In a case involving California municipal bond sales, five leading Wall Street investment banks were fined Thursday for using taxpayer money to pay a lobbying group in San Francisco.
Regulators said the five banks carved hundreds of thousands of dollars in proceeds from municipal bond offerings to pay fees to the California Public Securities Association. Cal PSA is a trade association that lobbies the Legislature on government finance issues. Officials said the case involved hundreds of state and local bond offerings from 2006 to 2010.
Without admitting or denying any wrongdoing, the five banks agreed to pay a total of nearly $4.5 million in fines and restitution, according to the Financial Industry Regulatory Authority.
FINRA said the banks passed along their Cal PSA fees to state and local taxpayers without proper disclosure.
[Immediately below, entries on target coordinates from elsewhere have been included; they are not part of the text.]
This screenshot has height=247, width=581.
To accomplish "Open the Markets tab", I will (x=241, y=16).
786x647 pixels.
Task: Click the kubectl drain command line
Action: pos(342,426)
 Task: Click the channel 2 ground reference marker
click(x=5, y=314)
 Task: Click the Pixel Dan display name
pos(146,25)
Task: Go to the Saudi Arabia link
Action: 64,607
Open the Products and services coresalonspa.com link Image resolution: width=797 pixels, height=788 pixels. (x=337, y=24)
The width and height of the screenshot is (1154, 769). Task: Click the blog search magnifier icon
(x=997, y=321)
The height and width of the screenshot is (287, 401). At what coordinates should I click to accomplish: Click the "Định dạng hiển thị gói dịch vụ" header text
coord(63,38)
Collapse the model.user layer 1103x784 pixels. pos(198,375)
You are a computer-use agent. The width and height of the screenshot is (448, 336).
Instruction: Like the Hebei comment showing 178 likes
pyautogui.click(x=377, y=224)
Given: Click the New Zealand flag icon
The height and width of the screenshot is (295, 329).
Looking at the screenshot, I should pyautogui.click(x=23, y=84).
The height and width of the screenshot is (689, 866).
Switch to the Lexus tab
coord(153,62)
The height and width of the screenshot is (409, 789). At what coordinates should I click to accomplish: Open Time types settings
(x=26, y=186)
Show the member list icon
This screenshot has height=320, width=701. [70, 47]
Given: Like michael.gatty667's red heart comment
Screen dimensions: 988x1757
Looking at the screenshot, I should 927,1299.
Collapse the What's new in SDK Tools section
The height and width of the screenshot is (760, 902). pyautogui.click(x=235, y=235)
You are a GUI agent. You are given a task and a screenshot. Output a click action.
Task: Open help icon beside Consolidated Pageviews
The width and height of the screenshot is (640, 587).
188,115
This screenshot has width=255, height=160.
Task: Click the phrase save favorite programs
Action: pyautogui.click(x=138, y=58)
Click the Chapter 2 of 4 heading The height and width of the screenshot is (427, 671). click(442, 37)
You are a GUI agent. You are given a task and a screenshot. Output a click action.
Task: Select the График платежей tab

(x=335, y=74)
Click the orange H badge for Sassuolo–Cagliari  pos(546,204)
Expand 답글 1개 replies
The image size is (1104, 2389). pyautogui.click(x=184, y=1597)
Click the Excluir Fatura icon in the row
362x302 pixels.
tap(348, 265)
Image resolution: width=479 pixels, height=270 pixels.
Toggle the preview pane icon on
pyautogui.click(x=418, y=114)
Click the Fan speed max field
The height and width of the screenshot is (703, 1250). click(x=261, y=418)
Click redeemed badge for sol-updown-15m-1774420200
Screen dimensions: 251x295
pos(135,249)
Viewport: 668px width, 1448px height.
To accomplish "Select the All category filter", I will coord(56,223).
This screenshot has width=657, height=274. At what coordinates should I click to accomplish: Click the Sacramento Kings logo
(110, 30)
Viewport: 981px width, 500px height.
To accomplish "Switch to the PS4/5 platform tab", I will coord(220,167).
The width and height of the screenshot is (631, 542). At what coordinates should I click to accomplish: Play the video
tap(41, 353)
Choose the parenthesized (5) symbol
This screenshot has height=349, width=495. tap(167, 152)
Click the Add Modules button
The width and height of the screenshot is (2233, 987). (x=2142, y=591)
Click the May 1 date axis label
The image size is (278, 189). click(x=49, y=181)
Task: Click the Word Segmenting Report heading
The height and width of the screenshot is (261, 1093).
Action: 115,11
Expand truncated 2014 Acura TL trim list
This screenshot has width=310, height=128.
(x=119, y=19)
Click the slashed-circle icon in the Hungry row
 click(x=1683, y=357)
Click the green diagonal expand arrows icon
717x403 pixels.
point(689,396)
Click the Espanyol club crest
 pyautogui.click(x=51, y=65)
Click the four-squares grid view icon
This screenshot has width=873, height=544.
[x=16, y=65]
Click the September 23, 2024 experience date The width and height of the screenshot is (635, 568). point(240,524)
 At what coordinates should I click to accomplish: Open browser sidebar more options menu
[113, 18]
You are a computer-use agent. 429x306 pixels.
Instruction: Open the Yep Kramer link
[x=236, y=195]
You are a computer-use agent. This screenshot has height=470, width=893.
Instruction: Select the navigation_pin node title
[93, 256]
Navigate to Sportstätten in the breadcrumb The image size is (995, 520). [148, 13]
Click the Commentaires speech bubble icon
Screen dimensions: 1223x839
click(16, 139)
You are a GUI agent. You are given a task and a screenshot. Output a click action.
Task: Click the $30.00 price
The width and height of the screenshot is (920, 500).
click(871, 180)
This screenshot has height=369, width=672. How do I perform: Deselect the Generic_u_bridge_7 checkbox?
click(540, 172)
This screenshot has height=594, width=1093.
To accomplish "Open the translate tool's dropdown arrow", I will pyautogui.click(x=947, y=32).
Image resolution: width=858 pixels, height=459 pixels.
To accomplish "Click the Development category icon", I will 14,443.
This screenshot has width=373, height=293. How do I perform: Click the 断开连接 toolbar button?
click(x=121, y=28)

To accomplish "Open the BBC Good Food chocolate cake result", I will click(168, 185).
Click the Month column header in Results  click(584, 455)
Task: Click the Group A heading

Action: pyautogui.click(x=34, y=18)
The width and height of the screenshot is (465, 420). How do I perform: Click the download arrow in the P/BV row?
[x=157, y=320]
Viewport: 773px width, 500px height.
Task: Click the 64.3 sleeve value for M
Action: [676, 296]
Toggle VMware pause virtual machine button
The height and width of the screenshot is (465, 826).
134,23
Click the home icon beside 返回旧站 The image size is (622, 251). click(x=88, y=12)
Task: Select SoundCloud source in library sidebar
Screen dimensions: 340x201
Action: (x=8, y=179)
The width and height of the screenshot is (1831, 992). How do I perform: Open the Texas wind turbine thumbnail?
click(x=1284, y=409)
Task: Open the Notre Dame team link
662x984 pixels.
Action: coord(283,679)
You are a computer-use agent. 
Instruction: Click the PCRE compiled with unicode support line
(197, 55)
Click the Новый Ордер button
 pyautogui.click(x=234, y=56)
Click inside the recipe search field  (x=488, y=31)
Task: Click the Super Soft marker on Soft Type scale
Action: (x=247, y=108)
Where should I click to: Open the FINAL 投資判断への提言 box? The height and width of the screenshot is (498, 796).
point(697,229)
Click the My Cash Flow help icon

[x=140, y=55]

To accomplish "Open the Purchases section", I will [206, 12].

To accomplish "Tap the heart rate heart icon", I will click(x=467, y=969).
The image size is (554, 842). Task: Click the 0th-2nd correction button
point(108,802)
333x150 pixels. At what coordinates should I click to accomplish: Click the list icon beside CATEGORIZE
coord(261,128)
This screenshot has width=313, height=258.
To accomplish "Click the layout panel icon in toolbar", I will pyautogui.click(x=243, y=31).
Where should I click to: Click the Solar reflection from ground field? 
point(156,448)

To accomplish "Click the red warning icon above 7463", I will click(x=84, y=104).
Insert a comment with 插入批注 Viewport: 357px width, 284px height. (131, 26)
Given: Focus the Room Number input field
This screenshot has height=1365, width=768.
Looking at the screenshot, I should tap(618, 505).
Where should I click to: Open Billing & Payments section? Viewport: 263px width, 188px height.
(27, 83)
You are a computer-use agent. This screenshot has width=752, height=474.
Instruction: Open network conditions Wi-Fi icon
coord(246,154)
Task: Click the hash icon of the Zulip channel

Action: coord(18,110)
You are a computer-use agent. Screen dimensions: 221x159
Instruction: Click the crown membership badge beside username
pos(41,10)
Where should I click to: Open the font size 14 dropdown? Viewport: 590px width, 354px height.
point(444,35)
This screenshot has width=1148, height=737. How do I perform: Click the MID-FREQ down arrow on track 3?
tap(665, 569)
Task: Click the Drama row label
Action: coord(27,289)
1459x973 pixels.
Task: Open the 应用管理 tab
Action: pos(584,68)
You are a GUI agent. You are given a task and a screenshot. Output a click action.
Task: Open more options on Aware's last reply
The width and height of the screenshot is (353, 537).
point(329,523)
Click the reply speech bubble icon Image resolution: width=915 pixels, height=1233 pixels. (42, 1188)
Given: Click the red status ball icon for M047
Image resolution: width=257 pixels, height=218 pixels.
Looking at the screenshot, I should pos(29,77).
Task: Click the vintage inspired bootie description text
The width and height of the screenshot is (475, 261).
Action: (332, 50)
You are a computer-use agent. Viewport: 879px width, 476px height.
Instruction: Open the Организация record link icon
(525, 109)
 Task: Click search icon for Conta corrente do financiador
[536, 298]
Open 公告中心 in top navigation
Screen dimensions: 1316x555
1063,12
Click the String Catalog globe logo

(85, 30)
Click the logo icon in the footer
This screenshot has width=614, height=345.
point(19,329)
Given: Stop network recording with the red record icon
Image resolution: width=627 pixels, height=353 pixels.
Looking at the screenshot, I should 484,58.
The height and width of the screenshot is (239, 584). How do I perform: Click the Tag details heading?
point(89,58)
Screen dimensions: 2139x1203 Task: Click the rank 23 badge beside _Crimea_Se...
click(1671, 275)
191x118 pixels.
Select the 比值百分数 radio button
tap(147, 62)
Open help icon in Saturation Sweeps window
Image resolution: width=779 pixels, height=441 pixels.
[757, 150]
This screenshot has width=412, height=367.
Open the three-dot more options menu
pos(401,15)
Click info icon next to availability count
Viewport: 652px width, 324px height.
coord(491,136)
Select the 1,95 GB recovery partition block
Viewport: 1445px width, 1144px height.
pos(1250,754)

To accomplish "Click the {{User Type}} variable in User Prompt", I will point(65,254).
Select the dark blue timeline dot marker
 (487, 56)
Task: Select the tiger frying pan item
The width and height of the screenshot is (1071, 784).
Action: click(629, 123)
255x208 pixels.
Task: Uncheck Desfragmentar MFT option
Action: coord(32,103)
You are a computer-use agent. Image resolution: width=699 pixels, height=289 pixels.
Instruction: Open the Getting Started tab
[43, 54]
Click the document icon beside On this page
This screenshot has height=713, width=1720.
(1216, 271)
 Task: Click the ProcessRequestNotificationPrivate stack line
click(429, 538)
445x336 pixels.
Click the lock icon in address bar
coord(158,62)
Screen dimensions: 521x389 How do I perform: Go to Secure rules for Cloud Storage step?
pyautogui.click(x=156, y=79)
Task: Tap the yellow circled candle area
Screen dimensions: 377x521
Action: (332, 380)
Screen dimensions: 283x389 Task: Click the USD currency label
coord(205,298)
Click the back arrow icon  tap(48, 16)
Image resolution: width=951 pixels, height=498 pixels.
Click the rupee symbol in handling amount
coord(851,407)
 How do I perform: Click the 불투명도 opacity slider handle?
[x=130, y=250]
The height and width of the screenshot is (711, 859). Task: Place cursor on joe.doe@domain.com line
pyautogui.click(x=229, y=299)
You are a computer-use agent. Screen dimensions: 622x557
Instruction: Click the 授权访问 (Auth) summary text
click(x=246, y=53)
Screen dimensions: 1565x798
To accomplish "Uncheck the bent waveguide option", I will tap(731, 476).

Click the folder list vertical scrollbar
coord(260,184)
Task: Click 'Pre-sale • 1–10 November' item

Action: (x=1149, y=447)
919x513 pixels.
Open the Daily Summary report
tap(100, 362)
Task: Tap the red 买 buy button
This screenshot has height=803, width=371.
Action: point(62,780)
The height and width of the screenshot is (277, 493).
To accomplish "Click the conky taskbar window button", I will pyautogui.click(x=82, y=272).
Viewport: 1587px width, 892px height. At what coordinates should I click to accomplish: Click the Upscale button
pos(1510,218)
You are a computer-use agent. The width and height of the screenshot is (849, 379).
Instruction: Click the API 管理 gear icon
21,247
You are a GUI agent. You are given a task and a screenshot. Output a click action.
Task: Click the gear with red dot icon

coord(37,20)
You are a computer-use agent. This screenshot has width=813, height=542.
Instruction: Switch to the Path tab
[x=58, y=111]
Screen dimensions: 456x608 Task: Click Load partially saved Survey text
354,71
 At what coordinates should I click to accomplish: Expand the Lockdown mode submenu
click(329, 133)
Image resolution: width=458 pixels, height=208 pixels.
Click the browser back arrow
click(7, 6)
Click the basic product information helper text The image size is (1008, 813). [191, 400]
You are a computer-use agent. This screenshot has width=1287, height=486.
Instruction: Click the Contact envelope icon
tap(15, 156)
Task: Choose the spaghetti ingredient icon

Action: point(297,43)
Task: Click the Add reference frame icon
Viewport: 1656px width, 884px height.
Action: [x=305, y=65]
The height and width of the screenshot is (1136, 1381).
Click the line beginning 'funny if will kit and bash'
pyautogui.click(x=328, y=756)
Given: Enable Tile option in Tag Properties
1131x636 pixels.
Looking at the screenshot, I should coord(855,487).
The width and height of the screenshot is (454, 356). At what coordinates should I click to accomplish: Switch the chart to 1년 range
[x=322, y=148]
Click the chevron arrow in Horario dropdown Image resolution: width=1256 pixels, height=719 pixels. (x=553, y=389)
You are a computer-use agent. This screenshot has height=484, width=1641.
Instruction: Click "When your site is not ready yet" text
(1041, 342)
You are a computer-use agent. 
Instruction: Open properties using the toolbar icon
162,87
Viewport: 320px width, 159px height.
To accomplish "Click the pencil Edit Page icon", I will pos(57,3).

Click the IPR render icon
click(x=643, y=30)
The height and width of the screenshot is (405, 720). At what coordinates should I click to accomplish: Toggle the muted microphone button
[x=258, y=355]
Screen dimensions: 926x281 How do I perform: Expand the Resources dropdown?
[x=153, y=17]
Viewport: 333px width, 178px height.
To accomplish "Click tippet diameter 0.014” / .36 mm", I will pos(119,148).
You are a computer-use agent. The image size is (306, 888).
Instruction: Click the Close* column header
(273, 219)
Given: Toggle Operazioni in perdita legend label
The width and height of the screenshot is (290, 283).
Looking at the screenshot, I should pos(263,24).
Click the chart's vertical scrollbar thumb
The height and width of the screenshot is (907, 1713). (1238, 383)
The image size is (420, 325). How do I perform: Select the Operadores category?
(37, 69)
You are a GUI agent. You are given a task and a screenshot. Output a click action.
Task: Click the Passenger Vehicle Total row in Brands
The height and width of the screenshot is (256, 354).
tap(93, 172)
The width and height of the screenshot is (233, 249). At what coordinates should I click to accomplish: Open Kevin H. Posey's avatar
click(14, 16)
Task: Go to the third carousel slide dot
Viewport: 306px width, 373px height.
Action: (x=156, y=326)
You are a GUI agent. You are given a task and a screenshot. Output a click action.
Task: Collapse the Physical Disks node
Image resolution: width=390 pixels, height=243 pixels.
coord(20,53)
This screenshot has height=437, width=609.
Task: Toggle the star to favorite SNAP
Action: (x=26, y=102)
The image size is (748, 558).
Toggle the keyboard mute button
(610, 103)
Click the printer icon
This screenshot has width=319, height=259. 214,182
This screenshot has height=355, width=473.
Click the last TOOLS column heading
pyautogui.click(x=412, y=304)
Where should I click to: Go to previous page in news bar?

"(Bond) issuers are entitled to know what they are paying for and why," said FINRA executive vice president Brad Bennett in a press release. "It was unfair for these underwriters to pass along the costs of their Cal PSA membership to the municipal and state bond taxpayers."
The five banks are Citigroup, Goldman Sachs, JPMorgan, Merrill Lynch and Morgan Stanley. According to the settlement documents, Cal PSA levied "underwriting assessments" on its member firms when they handled municipal bond offerings.
The assessments were as much as $25,000 per bond sale. The five banks then passed the costs on to the state and local agencies issuing the bonds, FINRA said. Officials with Cal PSA couldn't be reached for comment.
The matter first surfaced nearly two years ago, when FINRA began looking into the practice. California State Treasurer Bill Lockyer then got involved, demanding that investment banks handling state bond sales halt the practice. Lockyer also pressed them to return money they'd taken from the state to pay Cal PSA and a national trade association, the Securities Industry and Financial Markets Association, or SIFMA.
All told, the banks returned around $2.3 million to the state, said Lockyer's spokesman Bill Ainsworth.
"It was wrong for underwriters to charge taxpayers for the money they're paying for lobbying," he said.
Most of the $2.3 million collected by Lockyer came from the same five banks that settled the FINRA case Thursday. Smaller amounts were returned by E.J. De La Rosa, Jefferies & Co., Barclays Capital, M.R. Beal, Piper Jaffray, Ramirez & Co., RBC Capital, Siebert Brandford, Southwest Securities, Stone & Youngberg, UBS, Wedbush Morgan and Wells Fargo.
Unlike Lockyer, FINRA didn't address fees that the investment banks paid to the national securities association, SIFMA. Investigators decided the money paid to Cal PSA constituted "the most egregious fees to pass along," said FINRA spokeswoman Nancy Condon.